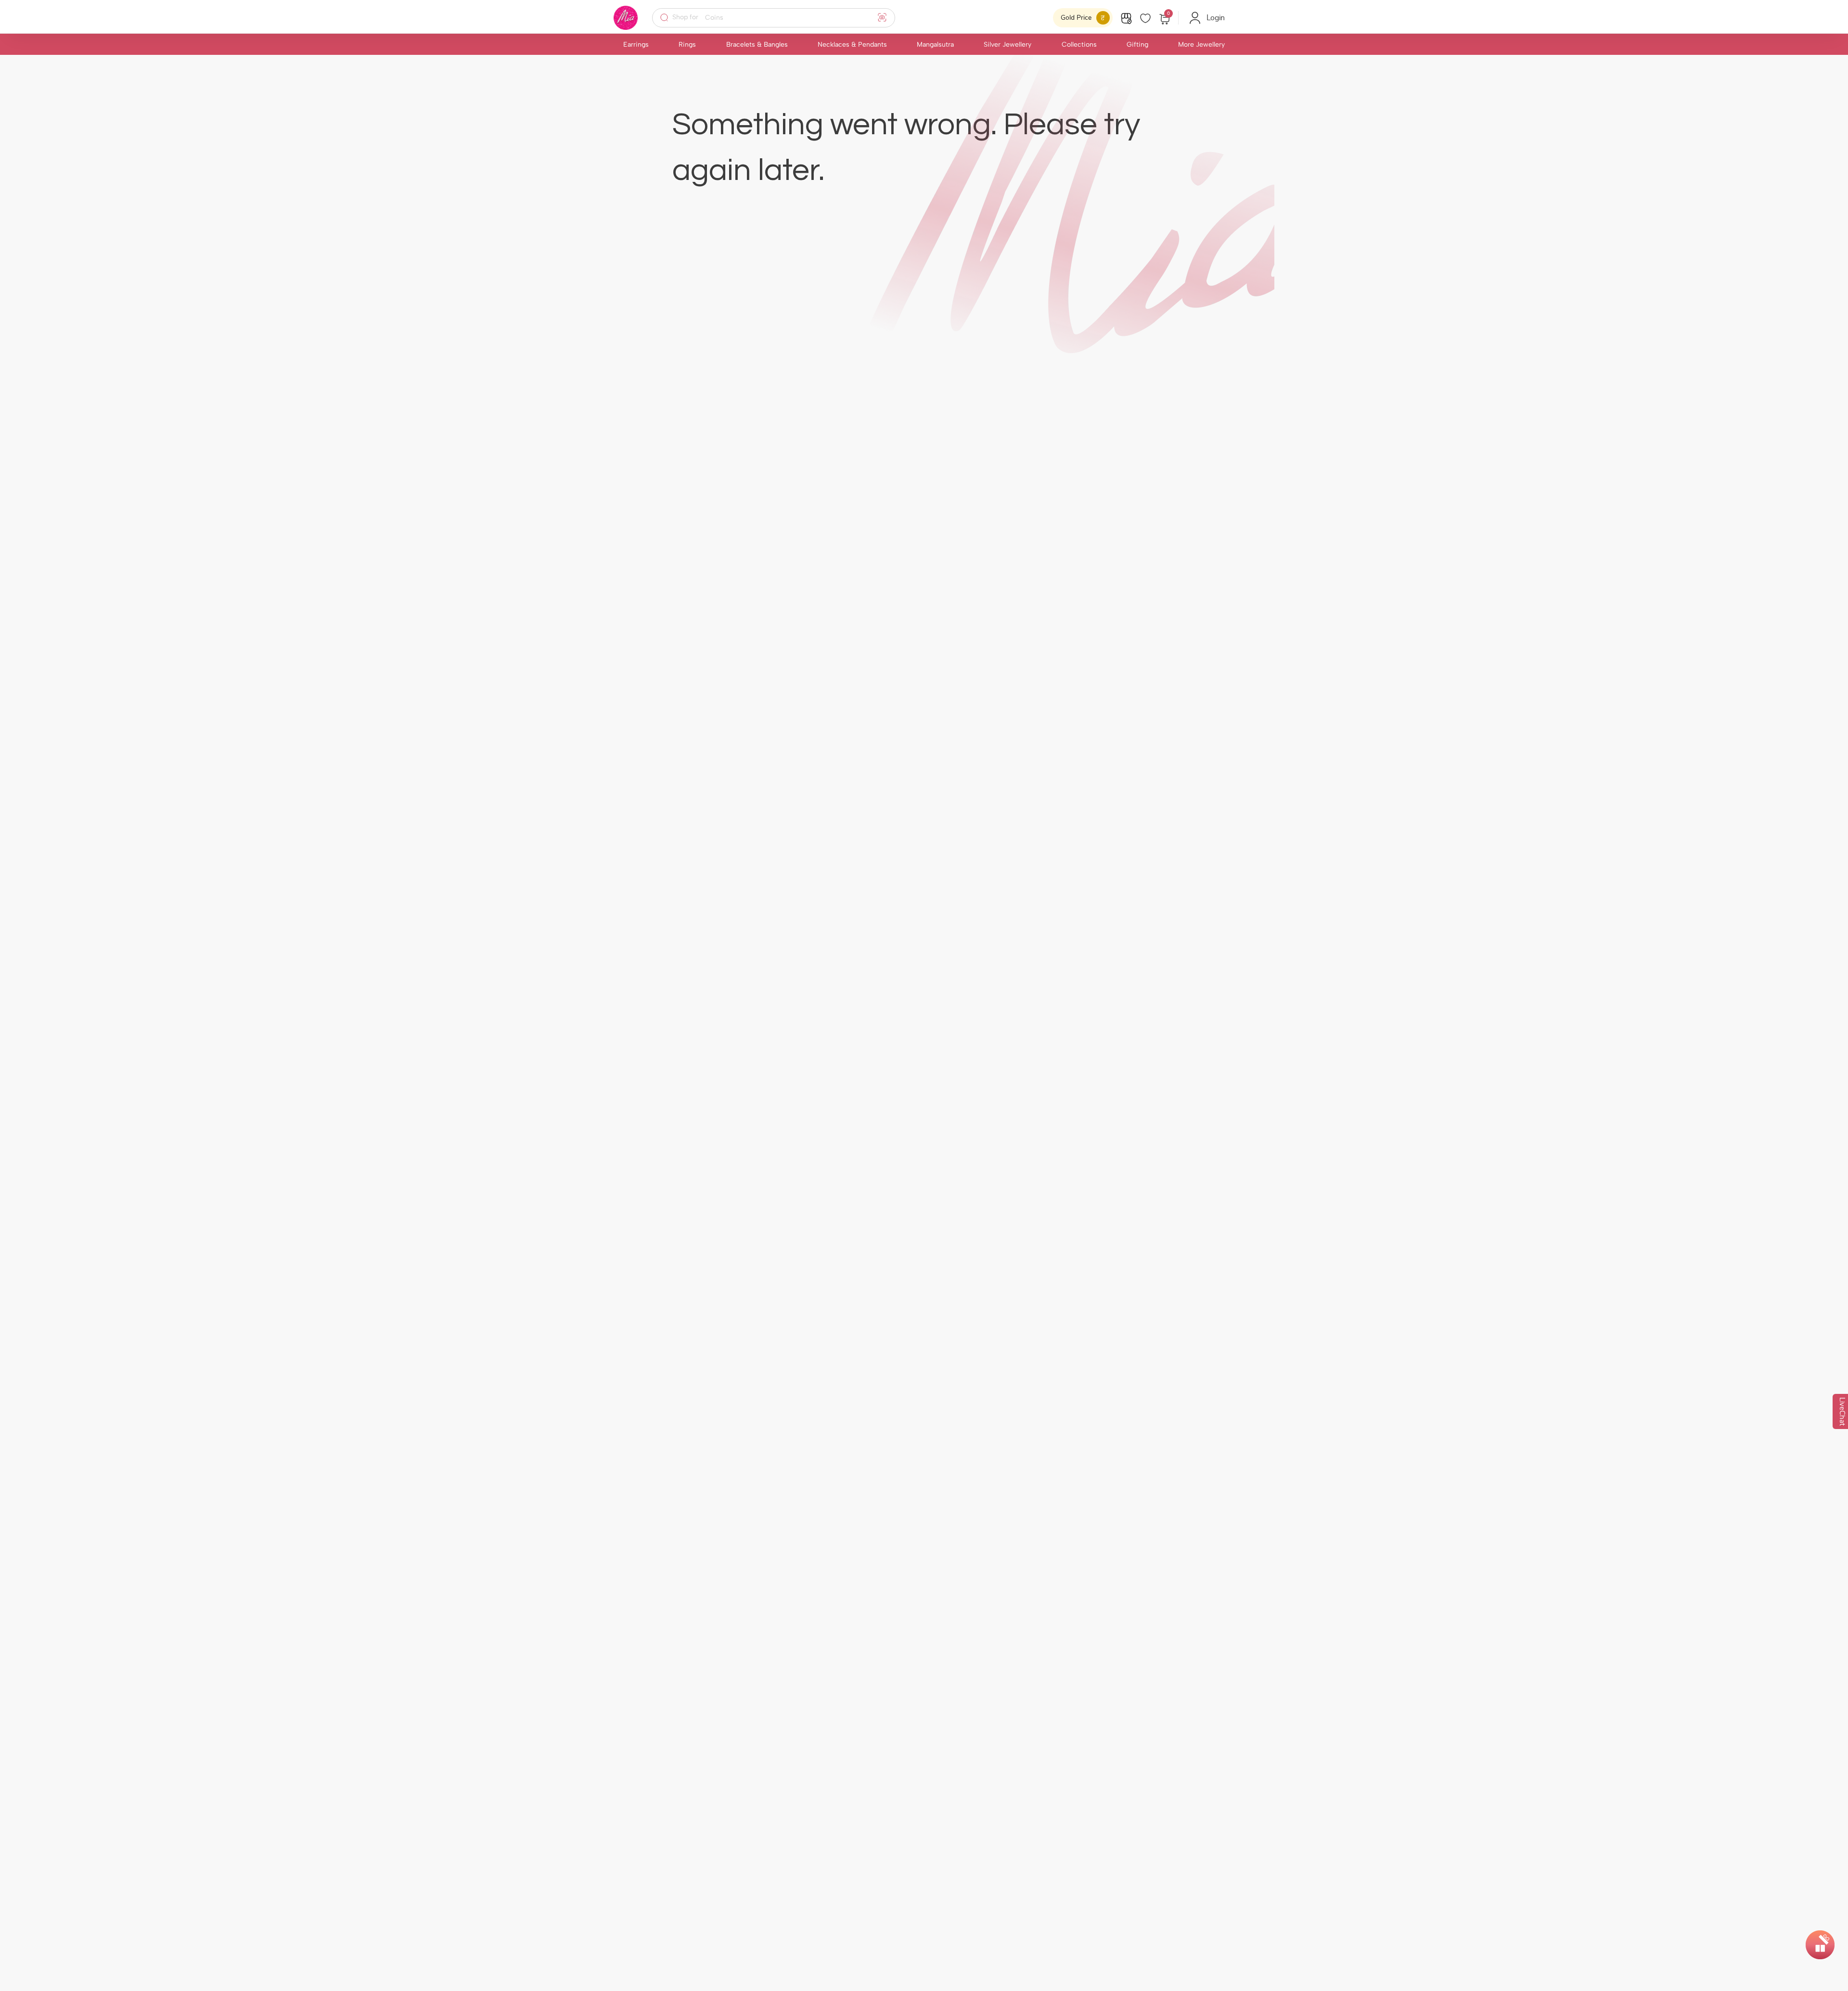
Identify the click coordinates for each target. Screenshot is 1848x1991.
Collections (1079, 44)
==
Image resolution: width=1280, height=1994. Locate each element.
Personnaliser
==
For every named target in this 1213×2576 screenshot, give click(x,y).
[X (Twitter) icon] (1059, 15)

__Work item__
Above is a listing; print exactly its lines from the one with "Identify the click" through the one with "Collections (1079, 44)", and no other lines.

__Output of the exercise__
Identify the click coordinates for each target. Screenshot is 1848x1991.
Collections (1079, 44)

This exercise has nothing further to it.